**Problem to work on**
The entries below contain pictures, which are to be left out; write out exactly, and only, the lines from the line with "Close the 新建连接 window" up to and including the line with "You are a GUI".

....

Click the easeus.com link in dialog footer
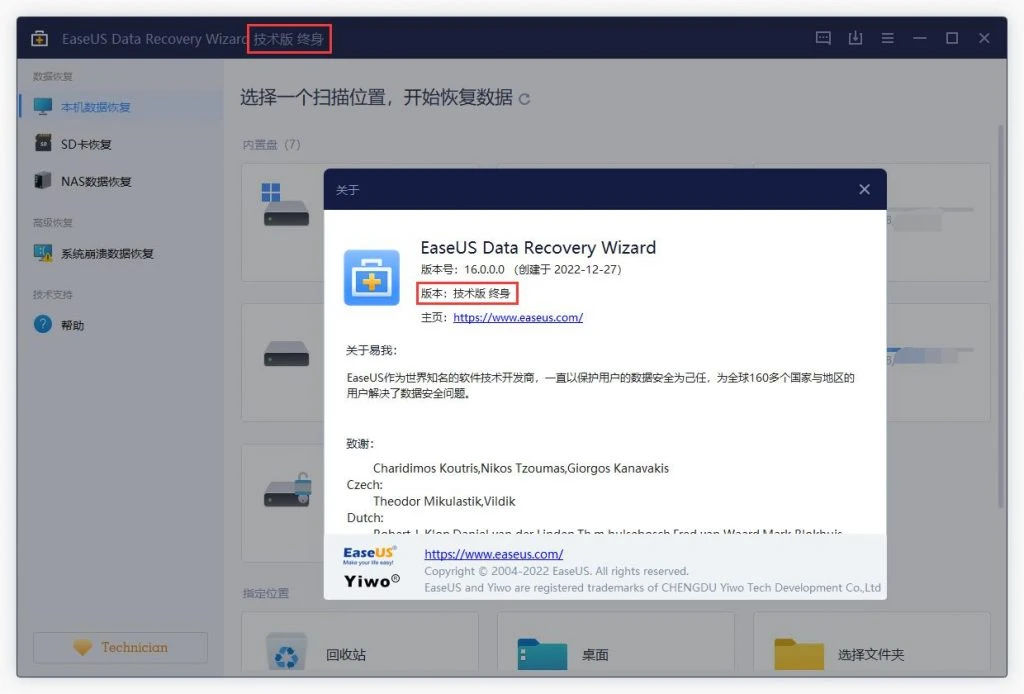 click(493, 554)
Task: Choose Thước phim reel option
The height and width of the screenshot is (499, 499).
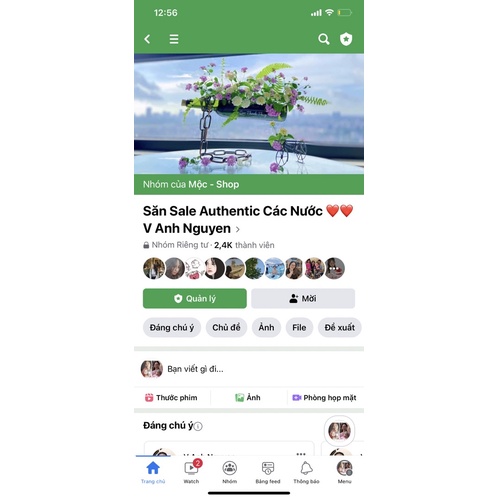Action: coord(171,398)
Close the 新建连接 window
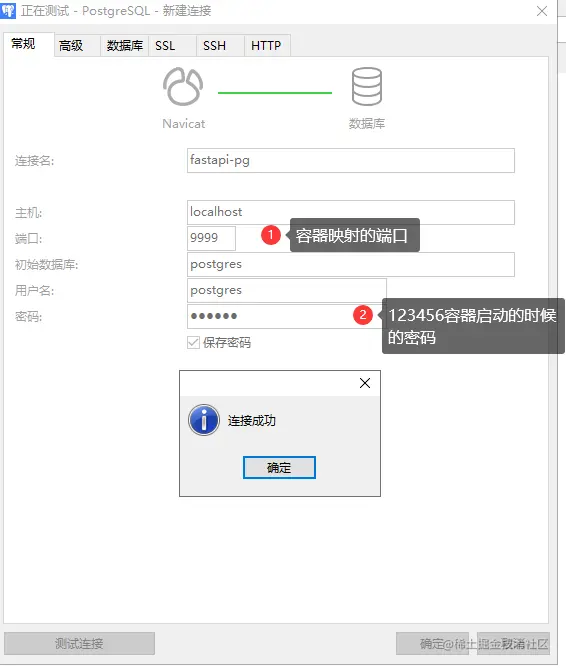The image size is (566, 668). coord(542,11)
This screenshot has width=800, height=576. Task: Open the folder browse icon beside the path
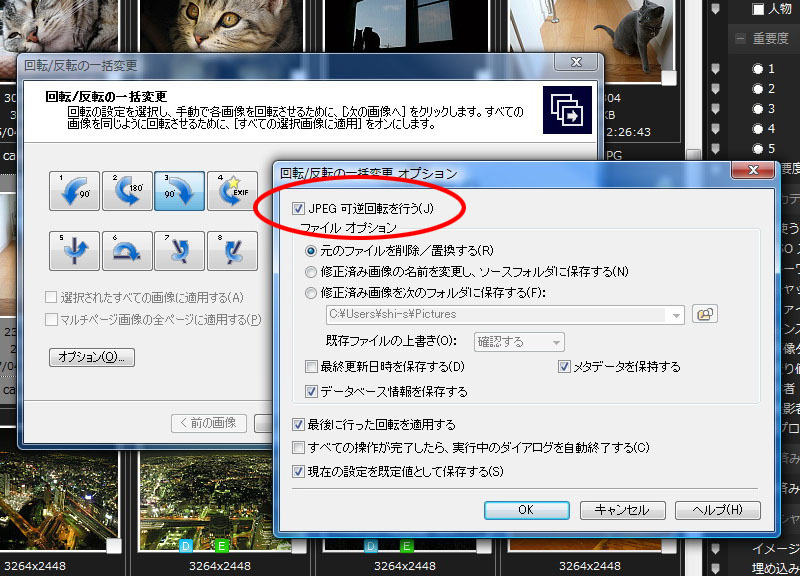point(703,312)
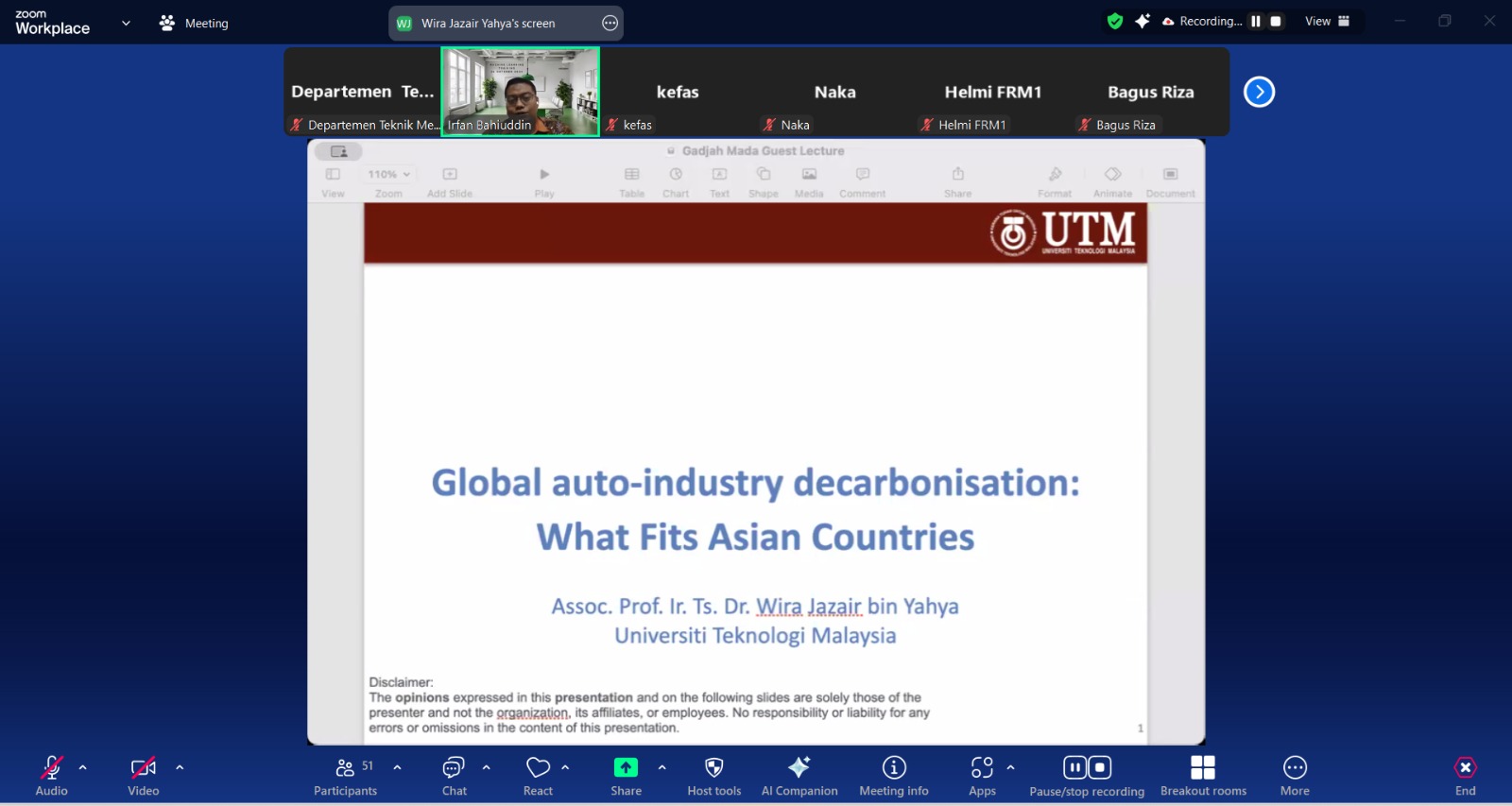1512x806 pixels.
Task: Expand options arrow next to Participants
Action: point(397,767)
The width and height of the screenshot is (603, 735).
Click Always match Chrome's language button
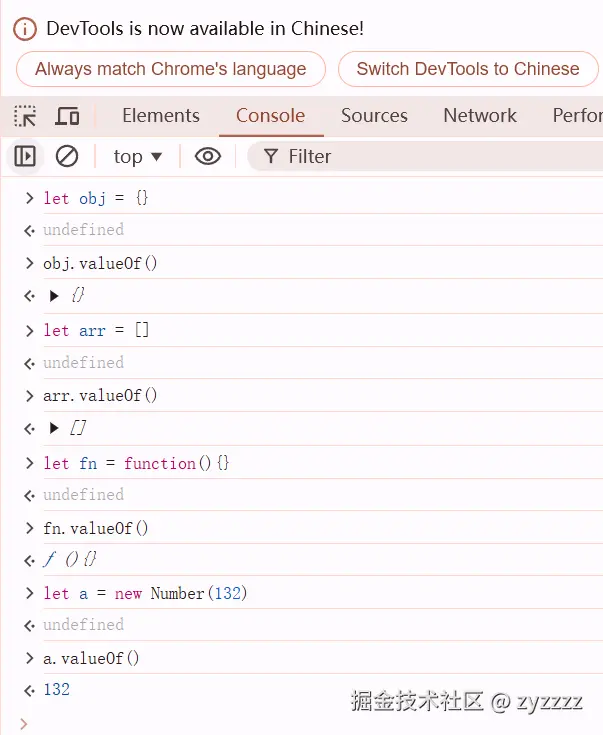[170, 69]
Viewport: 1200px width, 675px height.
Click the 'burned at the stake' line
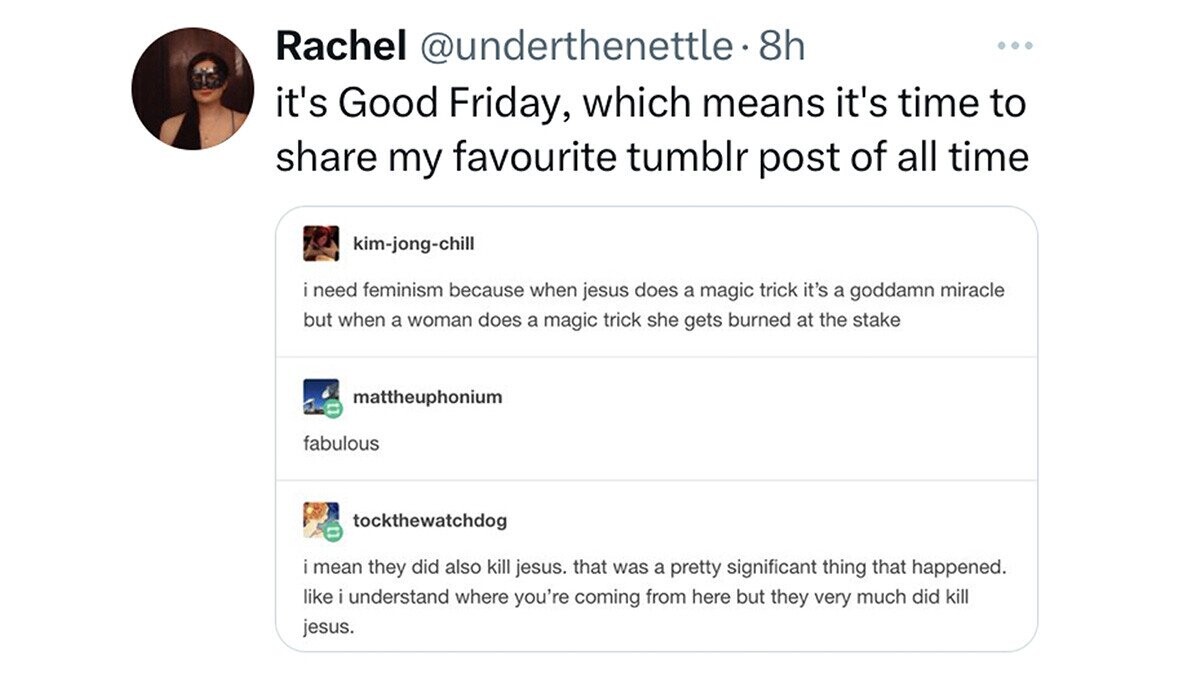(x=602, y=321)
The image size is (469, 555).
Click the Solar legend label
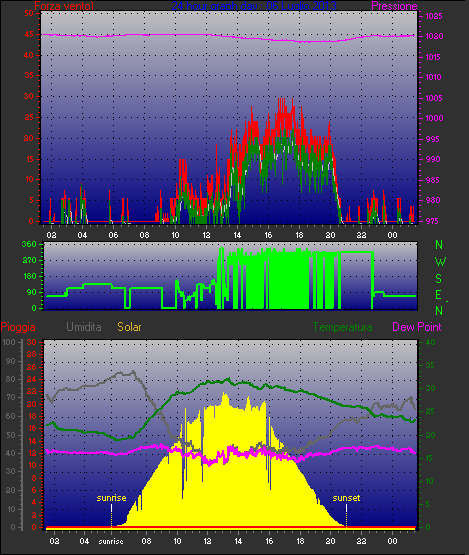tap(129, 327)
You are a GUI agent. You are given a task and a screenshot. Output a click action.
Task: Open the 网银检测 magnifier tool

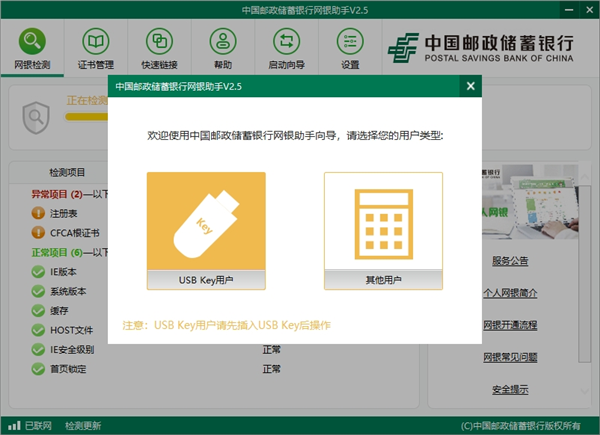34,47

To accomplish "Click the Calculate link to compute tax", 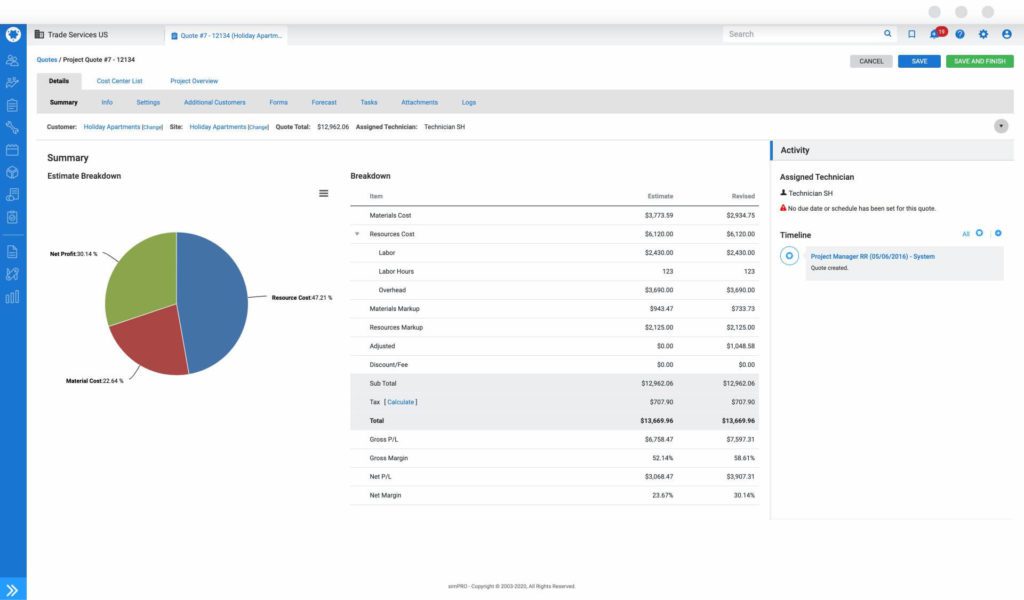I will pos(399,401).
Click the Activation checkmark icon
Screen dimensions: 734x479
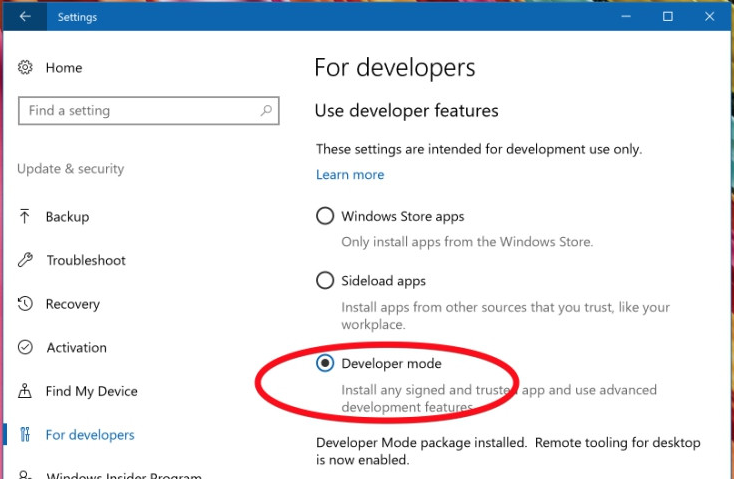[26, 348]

....

**Task output**
Close the 新建连接 window
The image size is (566, 668). coord(542,11)
This screenshot has width=800, height=576. Task: Open the folder browse icon beside the path
point(703,312)
1512x806 pixels.
Task: Expand options arrow next to Participants
Action: point(397,767)
The width and height of the screenshot is (603, 735).
Click Always match Chrome's language button
[170, 69]
Viewport: 1200px width, 675px height.
Click the 'burned at the stake' line
(x=602, y=321)
The image size is (469, 555).
Click the Solar legend label
tap(129, 327)
You are a GUI agent. You are given a task and a screenshot. Output a click action.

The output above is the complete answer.